Relations between the OSCE and the North Atlantic Treaty Organization (NATO) have been crucial in developing the security architecture of post-Cold War Europe. Since the beginning of the Helsinki process, NATO has significantly contributed to the debate within the OSCE (then Conference on Security and Co-operation in Europe) on developing the OSCE Security Model. NATO's important role in promoting security in Europe is emphasized in a number of OSCE documents, such as the 2003 OSCE Strategy to Address Threats to Security and Stability in the Twenty-First Century.
After the tragedy of the 9/11 attacks, relations have continued to expand, reflecting the new focus on agendas set by the OSCE participating States at the recent meetings of the OSCE Ministerial Council and by the NATO Member States at the NATO Istanbul Summit.
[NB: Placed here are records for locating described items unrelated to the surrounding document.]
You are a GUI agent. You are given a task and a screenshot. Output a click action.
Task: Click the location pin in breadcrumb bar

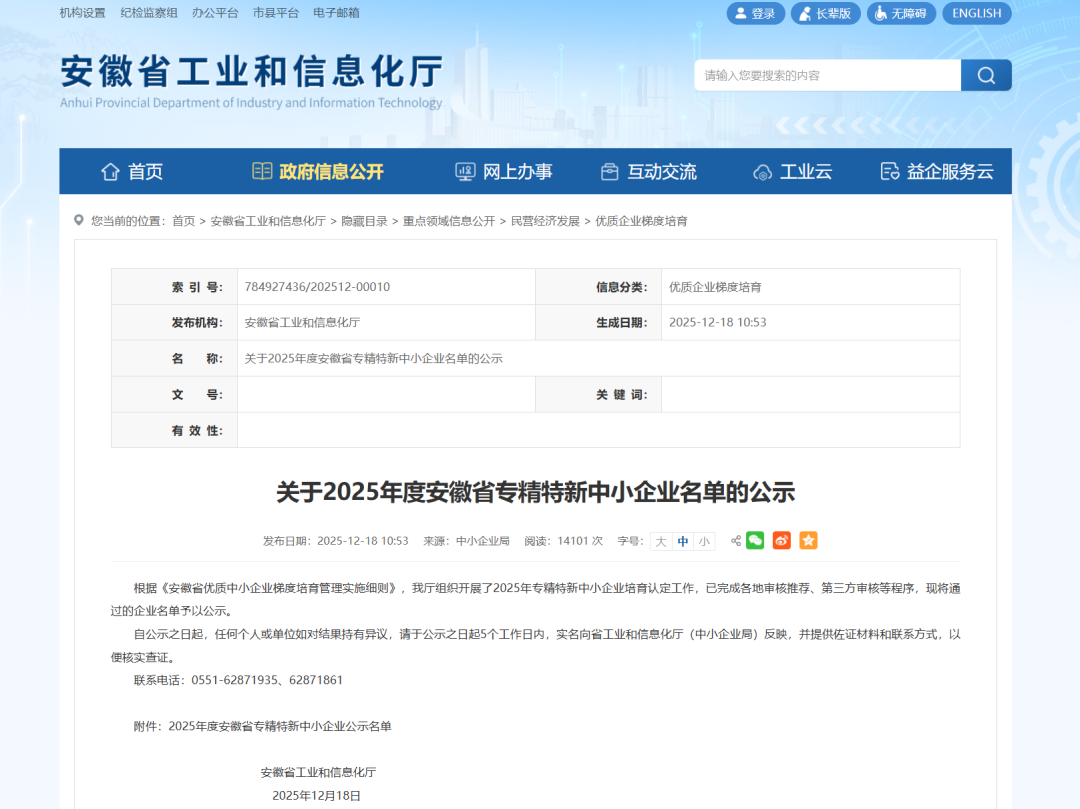[x=78, y=220]
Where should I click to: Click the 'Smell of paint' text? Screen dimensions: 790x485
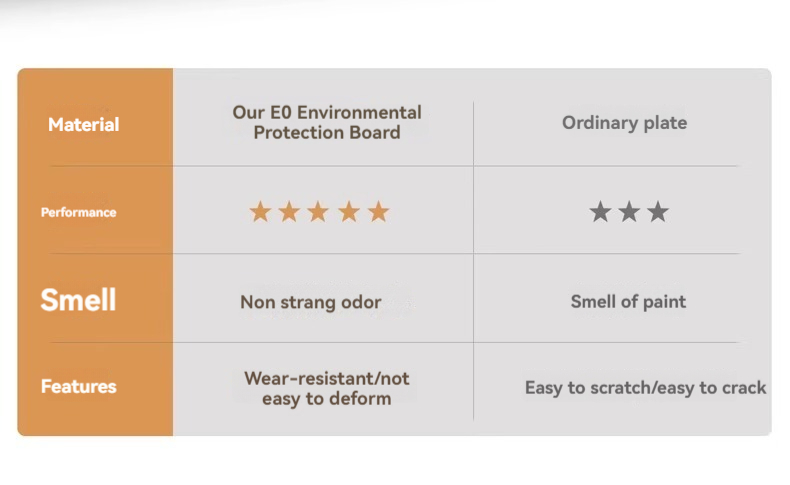628,302
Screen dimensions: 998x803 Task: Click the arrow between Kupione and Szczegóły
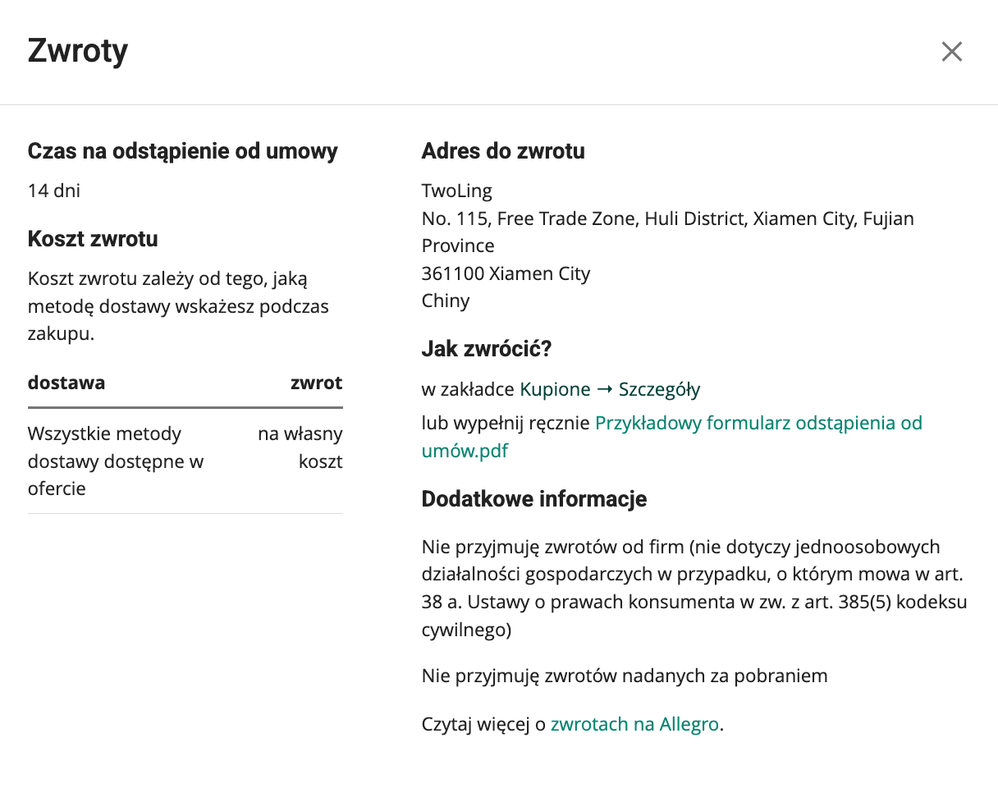tap(605, 389)
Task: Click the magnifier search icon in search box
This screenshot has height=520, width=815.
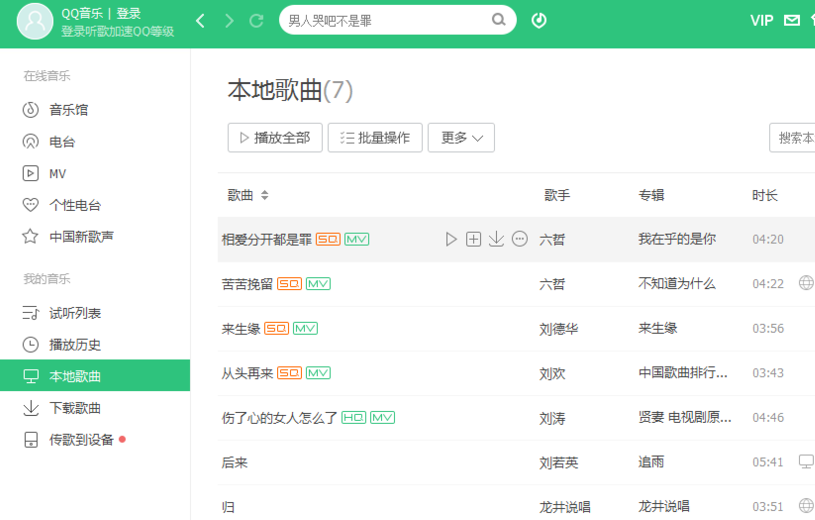Action: [x=499, y=20]
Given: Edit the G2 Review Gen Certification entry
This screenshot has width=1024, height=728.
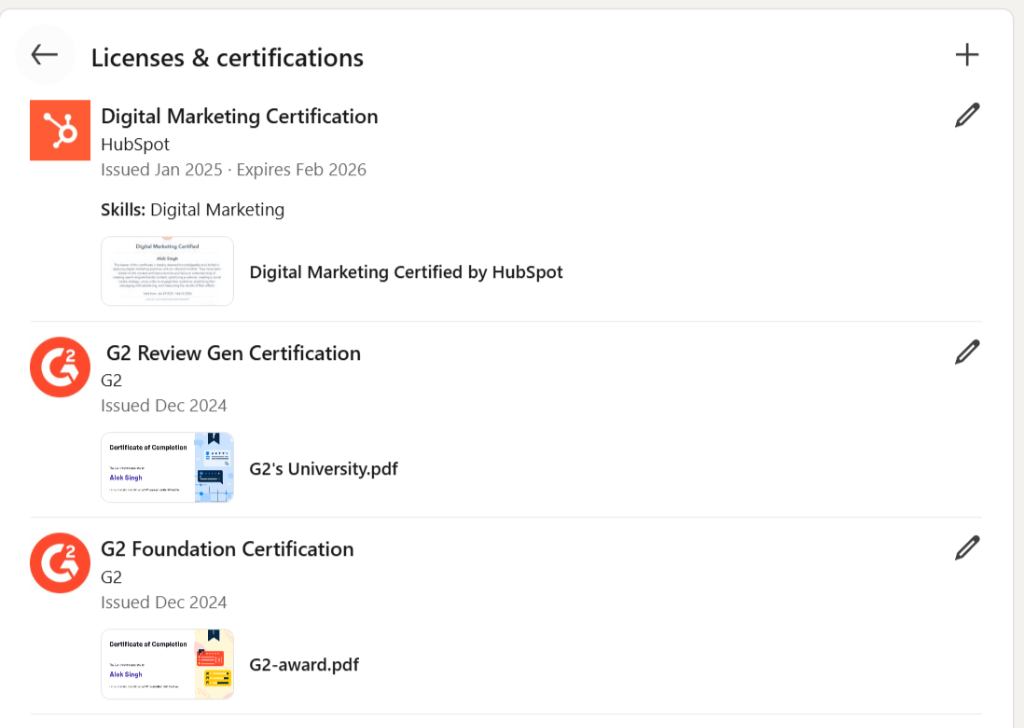Looking at the screenshot, I should pyautogui.click(x=966, y=352).
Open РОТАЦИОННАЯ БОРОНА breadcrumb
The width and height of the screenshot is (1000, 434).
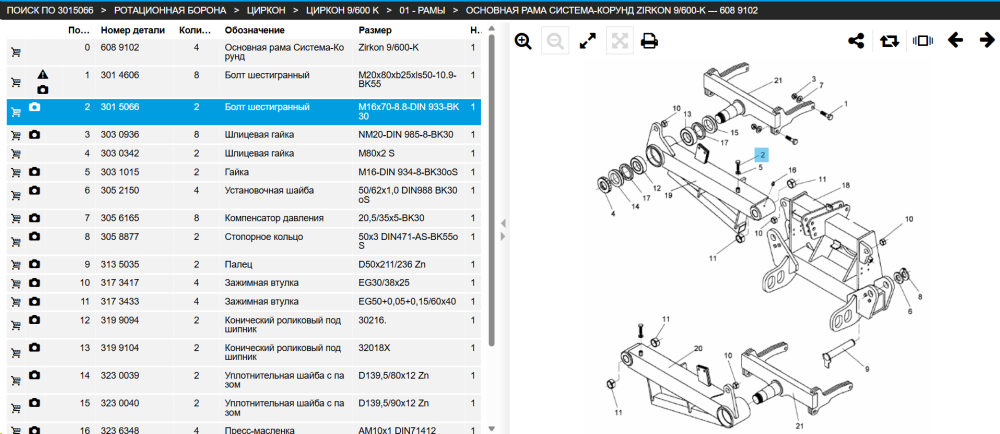point(170,11)
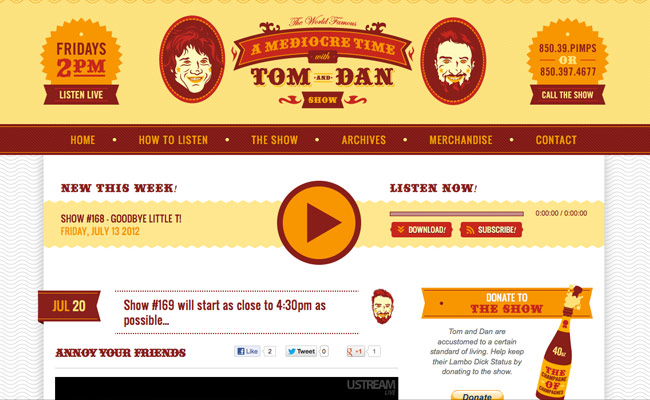Play the latest show with the orange play button
Image resolution: width=650 pixels, height=400 pixels.
(319, 223)
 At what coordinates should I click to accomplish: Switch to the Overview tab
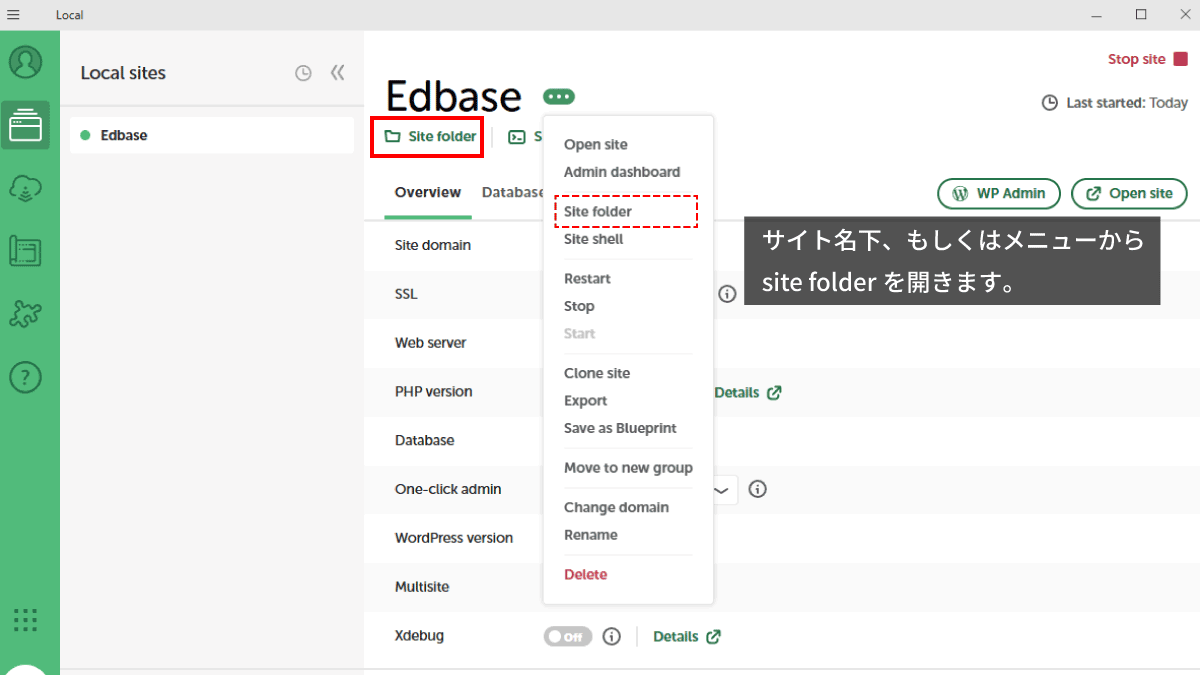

The Istanbul Summit Communiqué states that "NATO and the OSCE have largely complementary responsibilities and common interests, both functionally and geographically. NATO will continue to further develop co-operation with the OSCE in areas such as conflict prevention, crisis management and post-conflict rehabilitation."
Co-operation addresses issues, such as:
- Combating transnational threats, including terrorism and cyber threats
- Border management and security
- Small arms and light weapons
- Confidence- and security-building measures
- Regional issues
- Exchange of experience on the respective Mediterranean Dimensions
Framework for co-operation
Relations between the OSCE and NATO are maintained through:
- Addresses by the OSCE Chairman-in-Office to the North Atlantic Council and the Euro-Atlantic Partnership Council
- Addresses by the NATO Secretary General to the OSCE Permanent Council
- Regular contacts between the Secretaries General of both organizations
- Annual staff-level talks on topical issues that are on each organization's agenda
- Cross representation at appropriate meetings
In the field, since its deployment in July 1999, the OSCE Mission in Kosovo has developed close links with the NATO-led Kosovo Force (KFOR), which provides a secure environment for the international community in the province. The NATO-led Stabilization Force (SFOR)in Bosnia and Herzegovina and the OSCE Mission to Bosnia and Herzegovina worked closely together to implement the Dayton Peace Agreement.
On regional issues, the combined efforts of the EU, NATO and the OSCE have been instrumental in preventing crises from escalating and in stabilizing the situations in both Southern Serbia in 2000-2001 and the former Yugoslav Republic of Macedonia in 2001. For example, joint efforts facilitated the signing of the Ohrid Framework Agreement on 13 August 2001.
In 2004, 2005 and 2014, the NATO-led International Security Assistance Force in Afghanistan provided substantial security assistance to the OSCE's Election Support Teams that were deployed to Afghanistan for the Presidential and Parliamentary elections respectively.